SCA tools can identify a variety of risks in open source software. Among the most common, as noted above, are modules or dependencies that are subject to known security vulnerabilities. SCA tools may also be able to detect malware that is embedded within source code, which could arise in situations where attackers gain access to an organization’s CI/CD tools and use them to inject malicious code into applications.
In addition, as we’ve noted, SCA tools can identify potential software licensing violations. They may not be able to tell developers whether they’re complying with a given software license, but they can alert developers to open source licenses that apply to the applications developers manage. In turn, developers or open-source software compliance managers can research the licenses to ensure that they are using the code properly.
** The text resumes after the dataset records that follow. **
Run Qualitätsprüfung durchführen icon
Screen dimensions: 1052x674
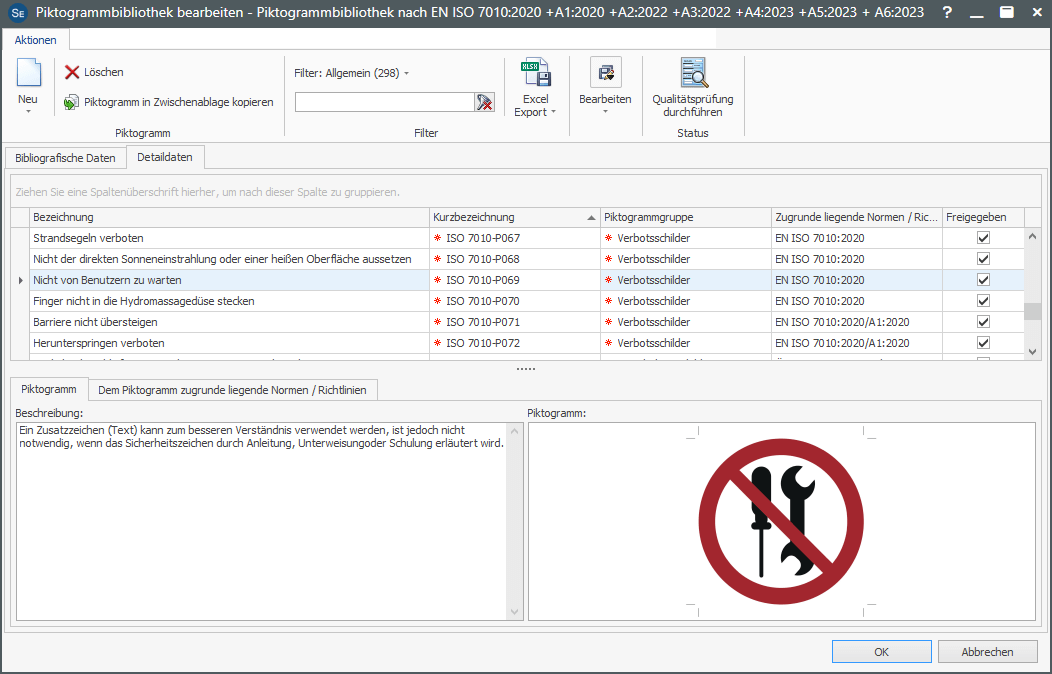point(693,74)
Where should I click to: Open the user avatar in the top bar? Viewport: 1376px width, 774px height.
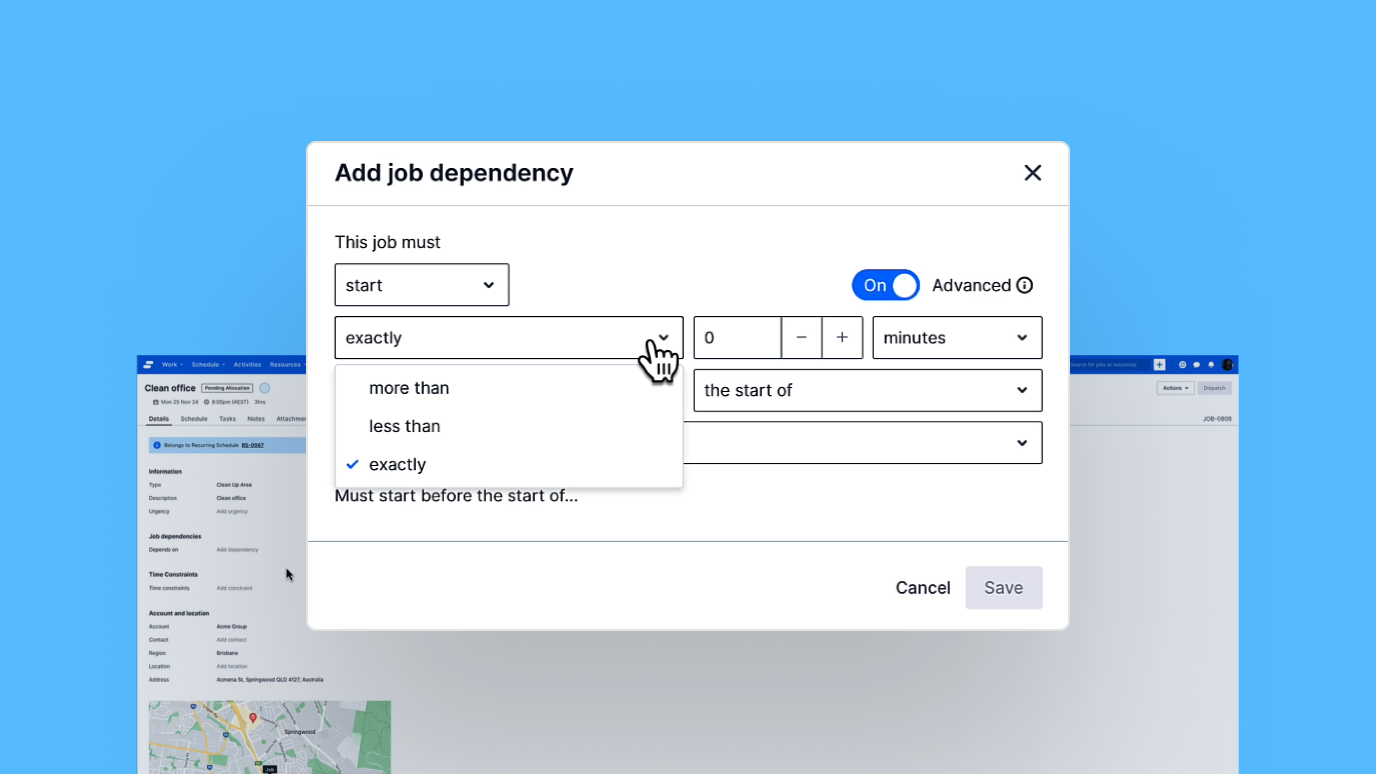click(x=1226, y=364)
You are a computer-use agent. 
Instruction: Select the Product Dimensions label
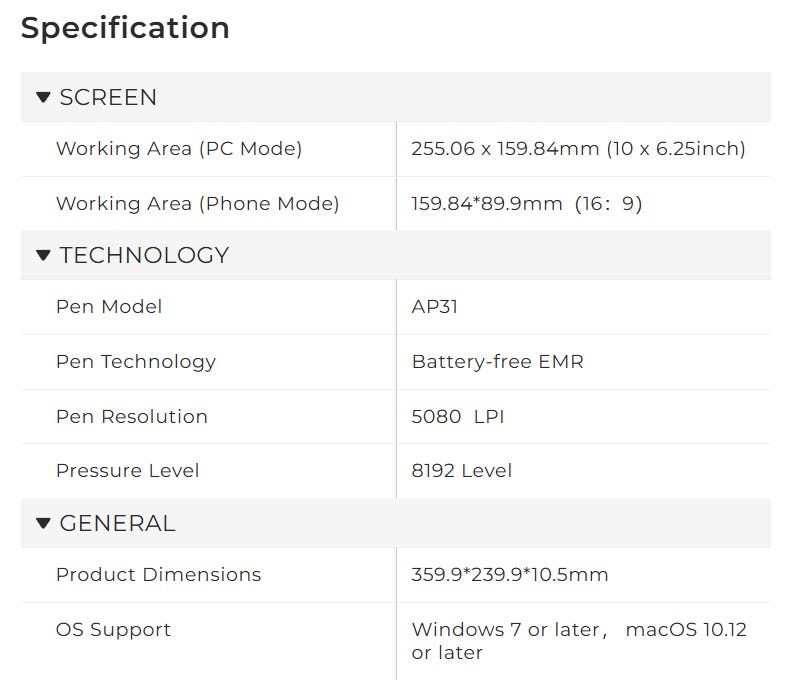click(x=158, y=575)
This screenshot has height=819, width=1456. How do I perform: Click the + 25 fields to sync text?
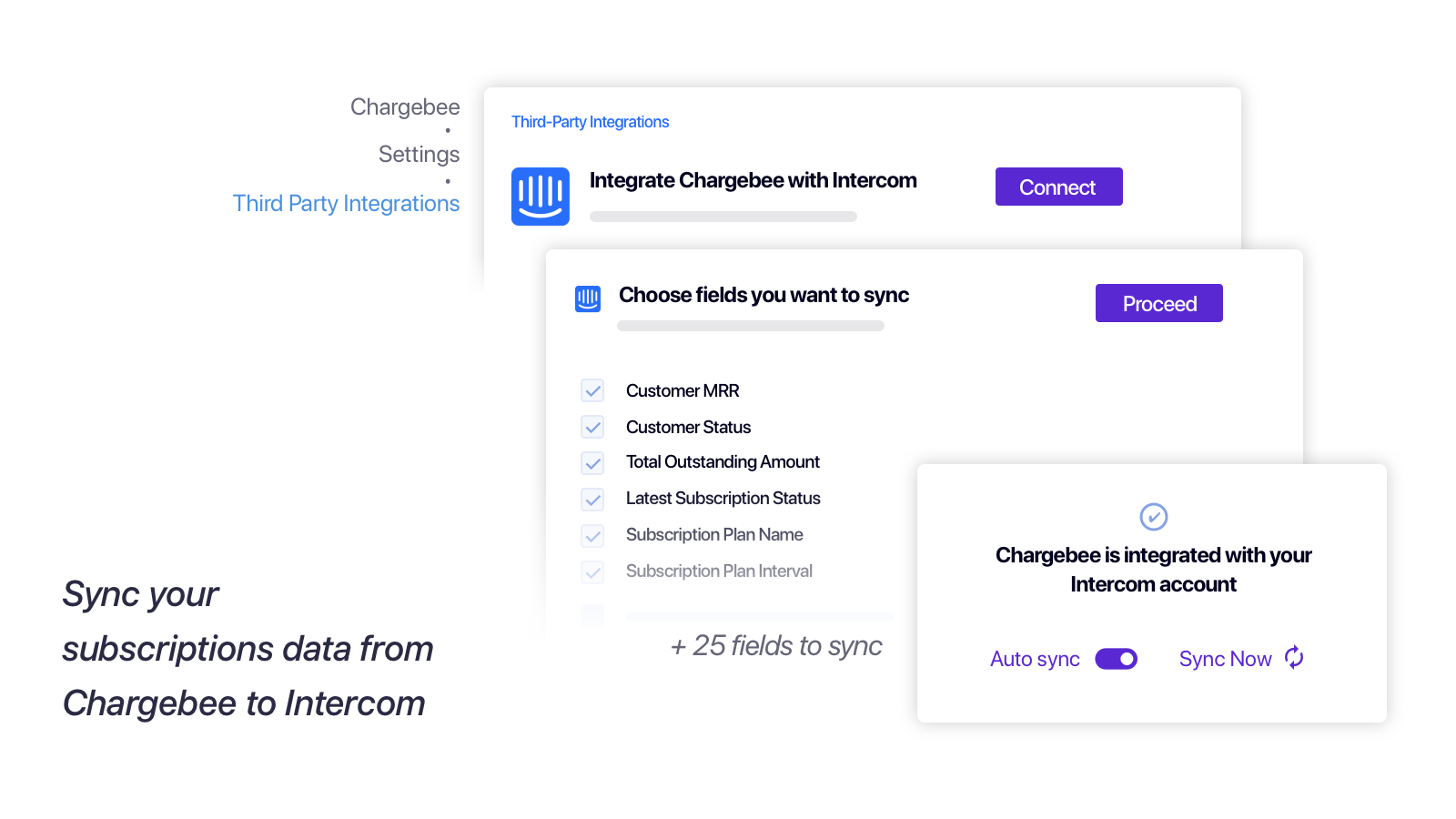tap(776, 646)
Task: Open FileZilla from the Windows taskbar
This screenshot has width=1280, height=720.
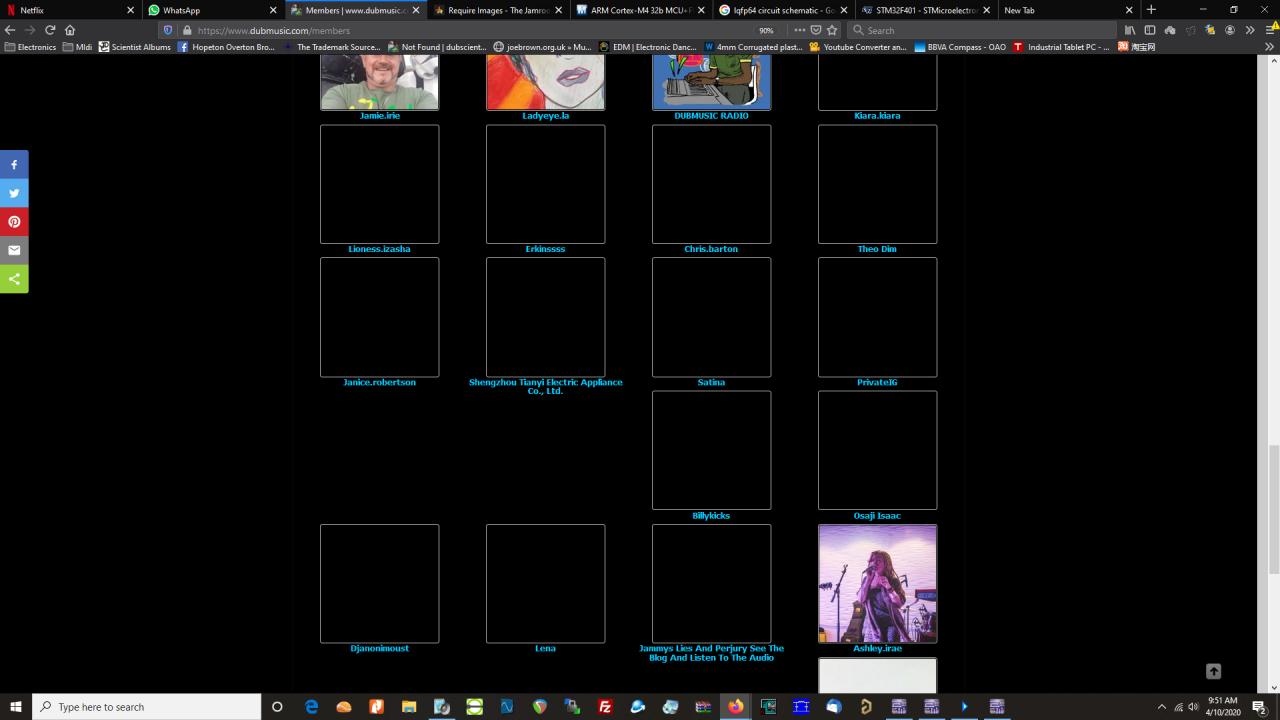Action: [605, 706]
It’s important to note that SCA can’t identify every type of security or licensing risk. In general, SCA tools are only capable of detecting risks associated with open source code. If developers import proprietary third-party code into an application, the code is not likely to be part of the databases that SCA tools use to trace the origins of source code. Therefore, the tools won’t be able to identify the code.
Tips on choosing an SCA tool
As open source software has become widespread across codebases, the number of SCA tools on the market has grown rapidly. But not all SCA tools offer the same capabilities and areas of coverage. When selecting SCA tools, be sure to evaluate the following areas of functionality:
- Language support: When possible, choose an SCA tool that can support any type of programming language or framework, instead of those that only work with specific languages.
- Support for binary and source code scanning: While some SCA tools can only work with source code, the best SCA tools are capable of scanning both source code and application binaries in order to identify risky components. The ability to scan binaries gives teams visibility into closed-source software packages (such as applications obtained from third-party vendors), whose source code is not typically available.
- Automated codebase scanning: Instead of SCA tools that have to be executed manually, or that analyze codebases file-by-file, look for tools that can scan an entire codebase automatically and continuously. That way, you can automatically scan code as it is integrated into your codebase, even when working with complex applications with sprawling sets of source code files.
- CI/CD integration: SCA tools that support CI/CD integration can streamline the SCA process by scanning code from directly within Continuous Integration (CI) servers or artifact repositories. In this way, CI/CD integration helps developers detect issues as early as possible within the development lifecycle.